- [What to do]:
Rewrite the data below, changing each "leaf" to "node" and keeping every other character unchanged.

- [Material for the task]:
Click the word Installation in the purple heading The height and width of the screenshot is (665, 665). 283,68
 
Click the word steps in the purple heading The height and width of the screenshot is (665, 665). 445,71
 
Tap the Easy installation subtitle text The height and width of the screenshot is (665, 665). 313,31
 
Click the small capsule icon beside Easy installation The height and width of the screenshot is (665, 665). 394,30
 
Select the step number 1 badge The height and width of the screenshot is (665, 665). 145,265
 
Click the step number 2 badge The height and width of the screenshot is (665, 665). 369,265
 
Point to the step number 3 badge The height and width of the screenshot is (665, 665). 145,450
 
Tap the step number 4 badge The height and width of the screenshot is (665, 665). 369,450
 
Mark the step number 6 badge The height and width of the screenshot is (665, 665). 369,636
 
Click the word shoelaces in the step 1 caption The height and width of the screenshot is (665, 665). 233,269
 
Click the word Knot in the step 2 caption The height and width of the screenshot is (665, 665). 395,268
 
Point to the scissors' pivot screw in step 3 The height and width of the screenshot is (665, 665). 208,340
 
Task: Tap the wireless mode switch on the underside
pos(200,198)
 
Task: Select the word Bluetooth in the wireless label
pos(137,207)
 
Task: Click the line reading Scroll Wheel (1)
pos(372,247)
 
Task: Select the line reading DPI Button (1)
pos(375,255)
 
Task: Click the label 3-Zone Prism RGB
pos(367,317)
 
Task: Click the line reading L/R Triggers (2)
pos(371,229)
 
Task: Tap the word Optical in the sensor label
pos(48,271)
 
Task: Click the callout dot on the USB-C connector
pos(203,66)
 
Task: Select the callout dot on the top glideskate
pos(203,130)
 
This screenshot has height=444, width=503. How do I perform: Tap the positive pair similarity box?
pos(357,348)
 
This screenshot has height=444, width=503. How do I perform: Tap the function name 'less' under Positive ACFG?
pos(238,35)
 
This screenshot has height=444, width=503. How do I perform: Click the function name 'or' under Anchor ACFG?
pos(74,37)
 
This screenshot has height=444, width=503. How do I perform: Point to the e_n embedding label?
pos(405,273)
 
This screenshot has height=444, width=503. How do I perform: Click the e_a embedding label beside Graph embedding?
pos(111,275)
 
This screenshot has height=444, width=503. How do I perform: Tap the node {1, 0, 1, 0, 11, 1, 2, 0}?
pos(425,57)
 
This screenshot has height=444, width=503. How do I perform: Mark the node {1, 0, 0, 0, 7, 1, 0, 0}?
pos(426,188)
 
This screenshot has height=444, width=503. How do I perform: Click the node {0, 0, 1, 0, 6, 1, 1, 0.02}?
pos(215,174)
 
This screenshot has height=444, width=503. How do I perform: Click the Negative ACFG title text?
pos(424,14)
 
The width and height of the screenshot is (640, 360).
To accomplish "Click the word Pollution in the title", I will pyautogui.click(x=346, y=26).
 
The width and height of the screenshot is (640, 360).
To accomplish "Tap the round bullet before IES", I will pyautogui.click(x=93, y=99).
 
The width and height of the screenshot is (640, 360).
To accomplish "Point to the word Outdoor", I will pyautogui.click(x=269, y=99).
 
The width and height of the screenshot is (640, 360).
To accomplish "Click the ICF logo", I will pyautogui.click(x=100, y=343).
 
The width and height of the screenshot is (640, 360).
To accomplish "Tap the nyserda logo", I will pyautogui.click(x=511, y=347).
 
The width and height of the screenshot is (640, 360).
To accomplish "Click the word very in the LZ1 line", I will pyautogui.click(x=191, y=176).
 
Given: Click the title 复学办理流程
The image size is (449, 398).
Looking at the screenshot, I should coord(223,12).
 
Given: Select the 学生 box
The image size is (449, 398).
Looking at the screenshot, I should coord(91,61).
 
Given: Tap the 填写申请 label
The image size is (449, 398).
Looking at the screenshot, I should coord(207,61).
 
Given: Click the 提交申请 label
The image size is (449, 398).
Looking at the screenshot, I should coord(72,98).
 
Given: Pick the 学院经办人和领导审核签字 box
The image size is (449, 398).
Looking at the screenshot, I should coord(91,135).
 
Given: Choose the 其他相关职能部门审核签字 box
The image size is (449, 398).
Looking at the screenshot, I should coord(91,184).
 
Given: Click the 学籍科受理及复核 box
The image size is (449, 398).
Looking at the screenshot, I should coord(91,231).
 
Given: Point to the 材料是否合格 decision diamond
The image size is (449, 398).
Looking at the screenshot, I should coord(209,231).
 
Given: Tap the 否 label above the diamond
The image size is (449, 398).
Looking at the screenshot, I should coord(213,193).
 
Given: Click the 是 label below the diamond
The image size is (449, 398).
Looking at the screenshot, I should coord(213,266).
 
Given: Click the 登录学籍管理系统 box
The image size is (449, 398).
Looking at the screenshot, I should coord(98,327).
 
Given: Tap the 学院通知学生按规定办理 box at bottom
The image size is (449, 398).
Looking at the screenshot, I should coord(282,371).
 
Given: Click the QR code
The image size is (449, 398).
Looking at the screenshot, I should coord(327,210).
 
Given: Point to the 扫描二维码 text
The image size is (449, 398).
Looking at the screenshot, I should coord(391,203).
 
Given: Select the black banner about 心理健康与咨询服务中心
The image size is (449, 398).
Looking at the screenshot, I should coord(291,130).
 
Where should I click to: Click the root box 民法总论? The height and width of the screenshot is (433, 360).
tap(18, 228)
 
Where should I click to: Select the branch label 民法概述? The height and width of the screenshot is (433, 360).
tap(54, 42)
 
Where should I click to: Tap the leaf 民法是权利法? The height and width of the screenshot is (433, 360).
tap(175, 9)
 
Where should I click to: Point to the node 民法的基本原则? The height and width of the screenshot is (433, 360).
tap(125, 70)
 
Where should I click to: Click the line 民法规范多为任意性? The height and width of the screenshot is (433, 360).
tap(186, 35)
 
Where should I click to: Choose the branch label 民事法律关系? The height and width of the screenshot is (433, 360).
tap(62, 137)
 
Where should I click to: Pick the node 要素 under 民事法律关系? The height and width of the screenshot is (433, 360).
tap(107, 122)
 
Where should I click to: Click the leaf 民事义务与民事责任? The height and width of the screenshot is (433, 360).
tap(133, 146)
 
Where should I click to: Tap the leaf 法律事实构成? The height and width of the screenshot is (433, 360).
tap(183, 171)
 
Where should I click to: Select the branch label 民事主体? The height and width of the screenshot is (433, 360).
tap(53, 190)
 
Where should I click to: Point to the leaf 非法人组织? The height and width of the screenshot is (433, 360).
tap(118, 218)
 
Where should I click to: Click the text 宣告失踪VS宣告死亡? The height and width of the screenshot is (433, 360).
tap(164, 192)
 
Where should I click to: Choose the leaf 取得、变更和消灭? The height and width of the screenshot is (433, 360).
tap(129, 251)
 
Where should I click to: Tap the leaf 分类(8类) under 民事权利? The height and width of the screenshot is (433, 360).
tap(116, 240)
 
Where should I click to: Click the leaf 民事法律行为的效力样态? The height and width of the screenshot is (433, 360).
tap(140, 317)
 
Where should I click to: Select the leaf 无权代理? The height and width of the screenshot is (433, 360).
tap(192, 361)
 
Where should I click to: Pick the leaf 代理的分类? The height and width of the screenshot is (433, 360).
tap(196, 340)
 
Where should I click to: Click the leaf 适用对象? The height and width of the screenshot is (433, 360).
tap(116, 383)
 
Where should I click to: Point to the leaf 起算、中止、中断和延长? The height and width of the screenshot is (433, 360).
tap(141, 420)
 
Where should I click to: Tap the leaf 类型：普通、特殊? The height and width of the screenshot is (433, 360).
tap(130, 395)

- [Full response]:
Click the word Installation in the purple heading The height and width of the screenshot is (665, 665). 283,68
 
Click the word steps in the purple heading The height and width of the screenshot is (665, 665). 445,71
 
Tap the Easy installation subtitle text The height and width of the screenshot is (665, 665). 313,31
 
Click the small capsule icon beside Easy installation The height and width of the screenshot is (665, 665). 394,30
 
Select the step number 1 badge The height and width of the screenshot is (665, 665). 145,265
 
Click the step number 2 badge The height and width of the screenshot is (665, 665). 369,265
 
Point to the step number 3 badge The height and width of the screenshot is (665, 665). 145,450
 
Tap the step number 4 badge The height and width of the screenshot is (665, 665). 369,450
 
Mark the step number 6 badge The height and width of the screenshot is (665, 665). 369,636
 
Click the word shoelaces in the step 1 caption The height and width of the screenshot is (665, 665). 233,269
 
Click the word Knot in the step 2 caption The height and width of the screenshot is (665, 665). 395,268
 
Point to the scissors' pivot screw in step 3 The height and width of the screenshot is (665, 665). 208,340
 
Task: Tap the wireless mode switch on the underside
pos(200,198)
 
Task: Select the word Bluetooth in the wireless label
pos(137,207)
 
Task: Click the line reading Scroll Wheel (1)
pos(372,247)
 
Task: Select the line reading DPI Button (1)
pos(375,255)
 
Task: Click the label 3-Zone Prism RGB
pos(367,317)
 
Task: Click the line reading L/R Triggers (2)
pos(371,229)
 
Task: Tap the word Optical in the sensor label
pos(48,271)
 
Task: Click the callout dot on the USB-C connector
pos(203,66)
 
Task: Select the callout dot on the top glideskate
pos(203,130)
 
This screenshot has height=444, width=503. How do I perform: Tap the positive pair similarity box?
pos(357,348)
 
This screenshot has height=444, width=503. How do I perform: Tap the function name 'less' under Positive ACFG?
pos(238,35)
 
This screenshot has height=444, width=503. How do I perform: Click the function name 'or' under Anchor ACFG?
pos(74,37)
 
This screenshot has height=444, width=503. How do I perform: Point to the e_n embedding label?
pos(405,273)
 
This screenshot has height=444, width=503. How do I perform: Click the e_a embedding label beside Graph embedding?
pos(111,275)
 
This screenshot has height=444, width=503. How do I perform: Tap the node {1, 0, 1, 0, 11, 1, 2, 0}?
pos(425,57)
 
This screenshot has height=444, width=503. How do I perform: Mark the node {1, 0, 0, 0, 7, 1, 0, 0}?
pos(426,188)
 
This screenshot has height=444, width=503. How do I perform: Click the node {0, 0, 1, 0, 6, 1, 1, 0.02}?
pos(215,174)
 
This screenshot has height=444, width=503. How do I perform: Click the Negative ACFG title text?
pos(424,14)
 
The width and height of the screenshot is (640, 360).
To accomplish "Click the word Pollution in the title", I will pyautogui.click(x=346, y=26).
 
The width and height of the screenshot is (640, 360).
To accomplish "Tap the round bullet before IES", I will pyautogui.click(x=93, y=99).
 
The width and height of the screenshot is (640, 360).
To accomplish "Point to the word Outdoor", I will pyautogui.click(x=269, y=99).
 
The width and height of the screenshot is (640, 360).
To accomplish "Click the ICF logo", I will pyautogui.click(x=100, y=343).
 
The width and height of the screenshot is (640, 360).
To accomplish "Tap the nyserda logo", I will pyautogui.click(x=511, y=347).
 
The width and height of the screenshot is (640, 360).
To accomplish "Click the word very in the LZ1 line", I will pyautogui.click(x=191, y=176).
 
Given: Click the title 复学办理流程
The image size is (449, 398).
Looking at the screenshot, I should coord(223,12).
 
Given: Select the 学生 box
The image size is (449, 398).
Looking at the screenshot, I should coord(91,61).
 
Given: Tap the 填写申请 label
The image size is (449, 398).
Looking at the screenshot, I should coord(207,61).
 
Given: Click the 提交申请 label
The image size is (449, 398).
Looking at the screenshot, I should coord(72,98).
 
Given: Pick the 学院经办人和领导审核签字 box
The image size is (449, 398).
Looking at the screenshot, I should coord(91,135).
 
Given: Choose the 其他相关职能部门审核签字 box
The image size is (449, 398).
Looking at the screenshot, I should coord(91,184).
 
Given: Click the 学籍科受理及复核 box
The image size is (449, 398).
Looking at the screenshot, I should coord(91,231).
 
Given: Point to the 材料是否合格 decision diamond
The image size is (449, 398).
Looking at the screenshot, I should coord(209,231).
 
Given: Tap the 否 label above the diamond
The image size is (449, 398).
Looking at the screenshot, I should coord(213,193).
 
Given: Click the 是 label below the diamond
The image size is (449, 398).
Looking at the screenshot, I should coord(213,266).
 
Given: Click the 登录学籍管理系统 box
The image size is (449, 398).
Looking at the screenshot, I should coord(98,327).
 
Given: Tap the 学院通知学生按规定办理 box at bottom
The image size is (449, 398).
Looking at the screenshot, I should coord(282,371).
 
Given: Click the QR code
The image size is (449, 398).
Looking at the screenshot, I should coord(327,210).
 
Given: Point to the 扫描二维码 text
The image size is (449, 398).
Looking at the screenshot, I should coord(391,203).
 
Given: Select the black banner about 心理健康与咨询服务中心
The image size is (449, 398).
Looking at the screenshot, I should coord(291,130).
 
Where should I click to: Click the root box 民法总论? The height and width of the screenshot is (433, 360).
tap(18, 228)
 
Where should I click to: Select the branch label 民法概述? The height and width of the screenshot is (433, 360).
tap(54, 42)
 
Where should I click to: Tap the node 民法是权利法? The height and width of the screenshot is (433, 360).
tap(175, 9)
 
Where should I click to: Point to the node 民法的基本原则? The height and width of the screenshot is (433, 360).
tap(125, 70)
 
Where should I click to: Click the line 民法规范多为任意性? The height and width of the screenshot is (433, 360).
tap(186, 35)
 
Where should I click to: Choose the branch label 民事法律关系? The height and width of the screenshot is (433, 360).
tap(62, 137)
 
Where should I click to: Pick the node 要素 under 民事法律关系? The height and width of the screenshot is (433, 360).
tap(107, 122)
 
Where should I click to: Click the node 民事义务与民事责任? The height and width of the screenshot is (433, 360).
tap(133, 146)
 
Where should I click to: Tap the node 法律事实构成? The height and width of the screenshot is (433, 360).
tap(183, 171)
 
Where should I click to: Select the branch label 民事主体? The height and width of the screenshot is (433, 360).
tap(53, 190)
 
Where should I click to: Point to the node 非法人组织? The height and width of the screenshot is (433, 360).
tap(118, 218)
 
Where should I click to: Click the text 宣告失踪VS宣告死亡? The height and width of the screenshot is (433, 360).
tap(164, 192)
 
Where should I click to: Choose the node 取得、变更和消灭? The height and width of the screenshot is (433, 360).
tap(129, 251)
 
Where should I click to: Tap the node 分类(8类) under 民事权利? The height and width of the screenshot is (433, 360).
tap(116, 240)
 
Where should I click to: Click the node 民事法律行为的效力样态? The height and width of the screenshot is (433, 360).
tap(140, 317)
 
Where should I click to: Select the node 无权代理? The height and width of the screenshot is (433, 360).
tap(192, 361)
 
Where should I click to: Pick the node 代理的分类? The height and width of the screenshot is (433, 360).
tap(196, 340)
 
Where should I click to: Click the node 适用对象? The height and width of the screenshot is (433, 360).
tap(116, 383)
 
Where should I click to: Point to the node 起算、中止、中断和延长? The height and width of the screenshot is (433, 360).
tap(141, 420)
 
Where should I click to: Tap the node 类型：普通、特殊? The height and width of the screenshot is (433, 360).
tap(130, 395)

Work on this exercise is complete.